Origins and meaning of Suite Française
Suite française is a unique case. The few great novels from the Occupation (Mon village à l'heure allemande, by Jean-Louis Bory, Drôle de jeu, by Roger Vailland, Forêts de la nuit de Jean-Louis Curtis, etc.) were written after the fact, while Irène Némirovsky wrote her War and Peace "on the burning lava," starting November 1940 – that is, after the first anti-Jewish laws that were passed in October had jeopardized her and her husband's return to Paris. Dramatic circumstances, but the novelist had never had the time necessary for a roman-fleuve (stream-of-consciousness novel).
Starting in 1940, she saw what novelistic elements she could draw from the deportment of French Jews, to which she had only been a witness in Issy-l'Évêque (renamed Bussy): an open-air social investigation, where the true natures of people from all levels of society were on display. Far from feeling implicated in that tragedy, she dreamed of extracting a literary aspect from the event: "Wouldn't that be entertaining!" But it was only in March 1941, upon discovering in Le Figaro a few pages that the deportations had inspired Colette to write, that she was really pleased: "If that's all she could get out of June, I'm not worried."

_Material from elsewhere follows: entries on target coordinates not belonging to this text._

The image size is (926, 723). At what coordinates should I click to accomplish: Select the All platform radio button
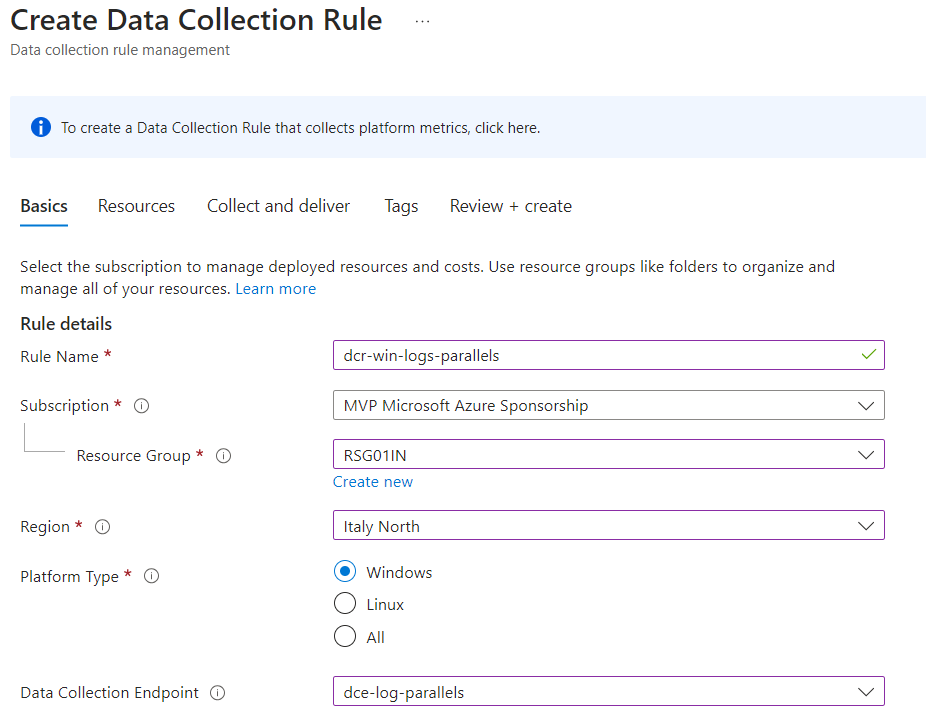[x=345, y=636]
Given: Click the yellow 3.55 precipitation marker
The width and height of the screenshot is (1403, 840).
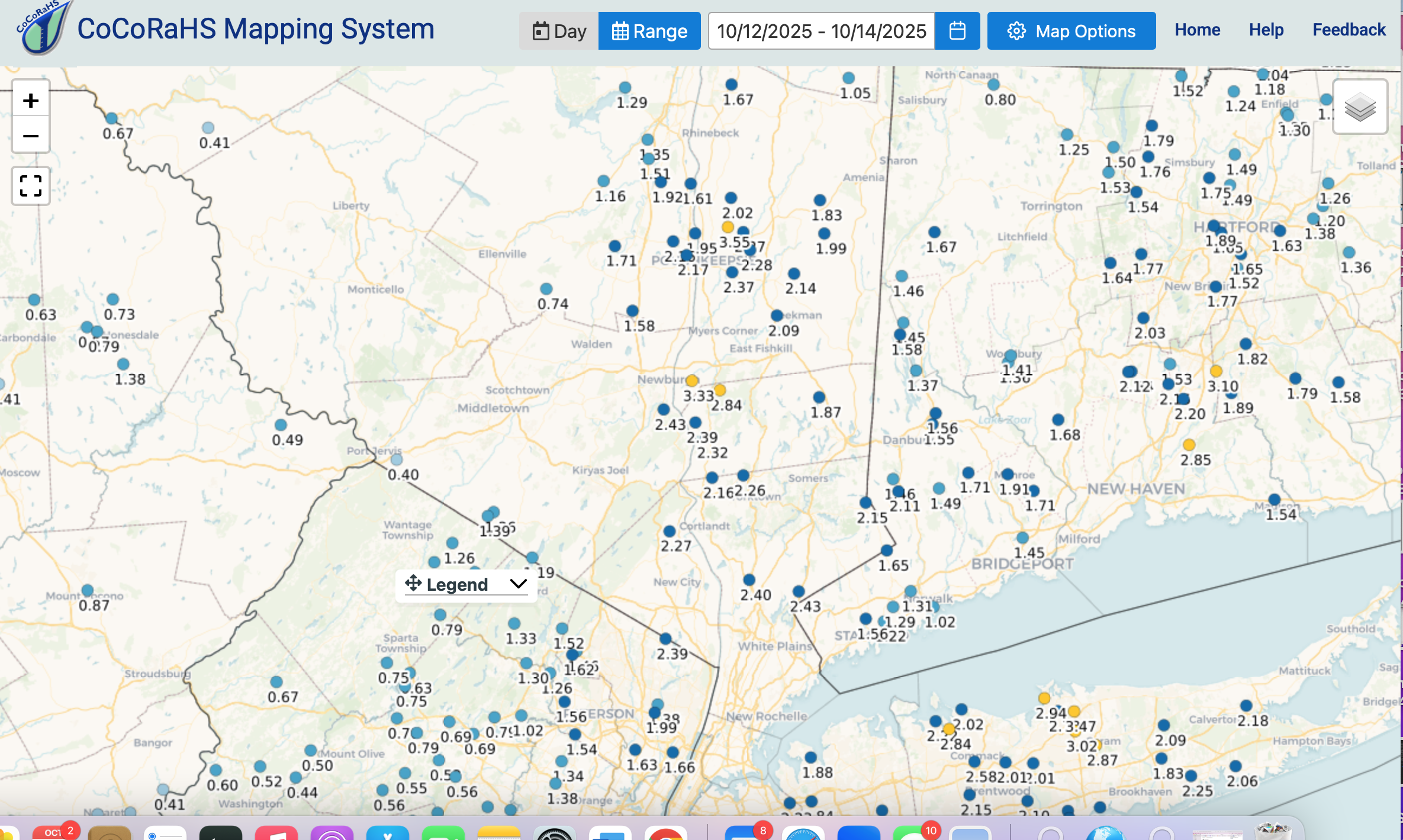Looking at the screenshot, I should [x=728, y=227].
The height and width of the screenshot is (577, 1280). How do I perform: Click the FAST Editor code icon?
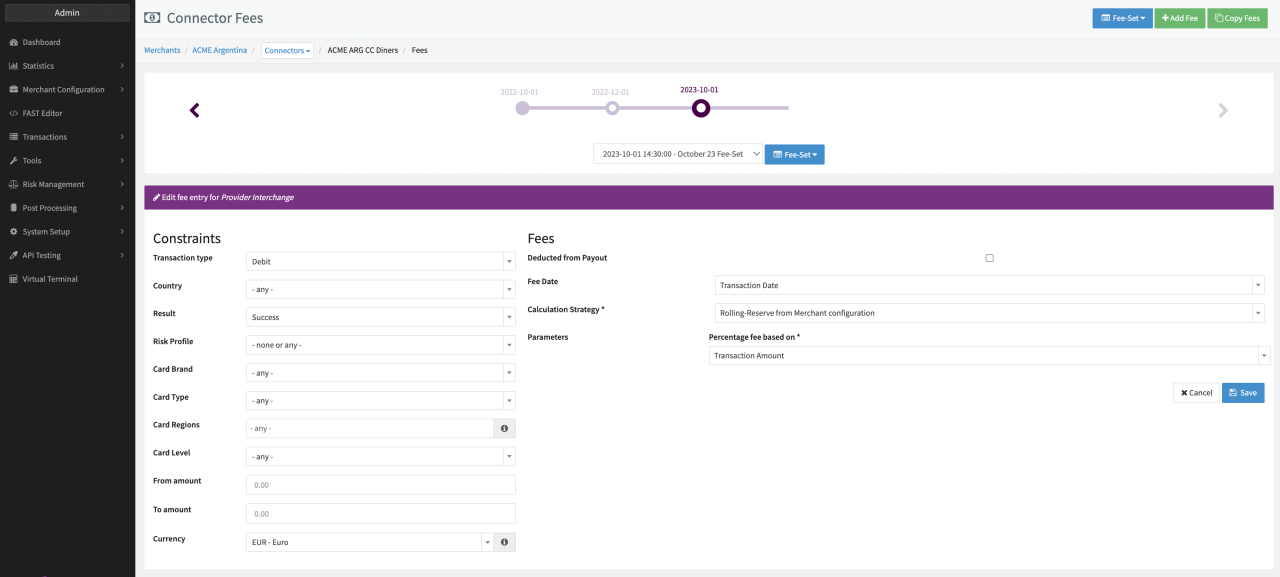pyautogui.click(x=14, y=113)

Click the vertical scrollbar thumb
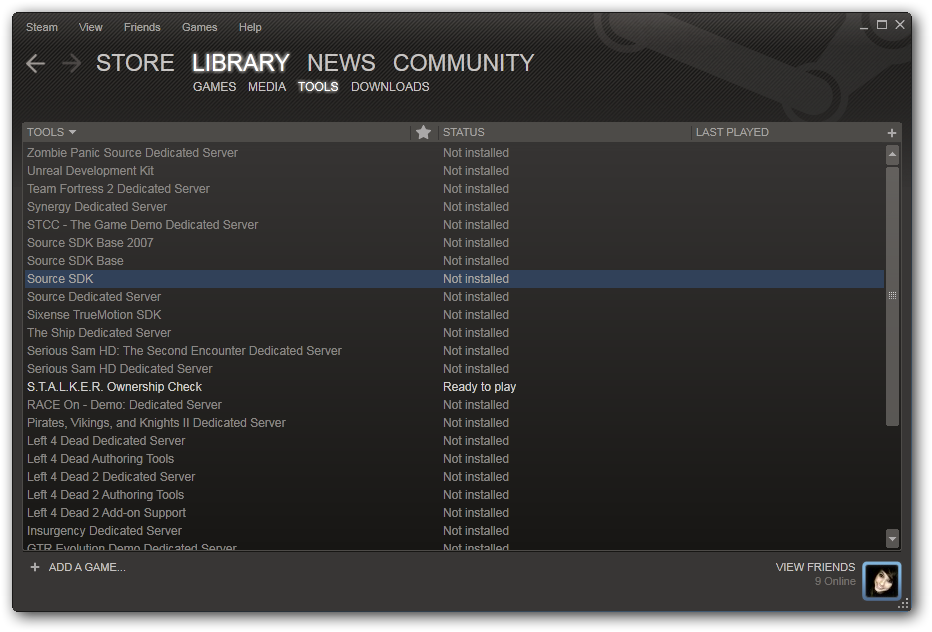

She had several models at her disposition: Zola's La Débâcle, the title she would have liked to use herself, but above all The Rains Came, by American author Louis Bromfield (1937), a "painting of eternal India" under the flood – whence the tentative titles for her masterpiece: Panique and Tempête. She had known what her subject would be since the Russian Revolution in 1917: the revenge of animal nature on humanity, already discussed in Les Fumées du vin and Naissance d'une révolution (1938). It is "the moment when man has not yet shed human habits and pity, when he is not yet possessed by a demon, but when the demon is already approaching him and troubling his soul."
This is the profound sense abounding in Suite française, whose title calls to mind Johann-Sebastian Bach and refers to the musical composition of Bruno von Falk, the story of a lost soldier trampled on by the "people on the march." "In short: the struggle between individual destiny and communal fate." It is what Falk calls the "beehive mentality," reflecting Irène Némirovsky's distaste for any sort of membership, including French, for which she had only "hate and contempt" beginning in March 1942. It is Némirovsky's pride that resounds at the end of Dolce, a wild refusal to "follow the herd" and to meld her own destiny into that of France.
This lecture will be based primarily on the unpublished work diary that Irène Némirovsky kept in Issy-l'Évêque from July 1940 to March 1942, where we discover day after day the birth and progression of Suite française as well as previously unseen drafts of Captivité, which was to be the third volume of her masterpiece. It will also be a presentation of Irène Némirovsky's last novel genre: the family saga, which includes two posthumous novels Les Biens de ce monde and Les Feux de l'automne, written in 1940-1941.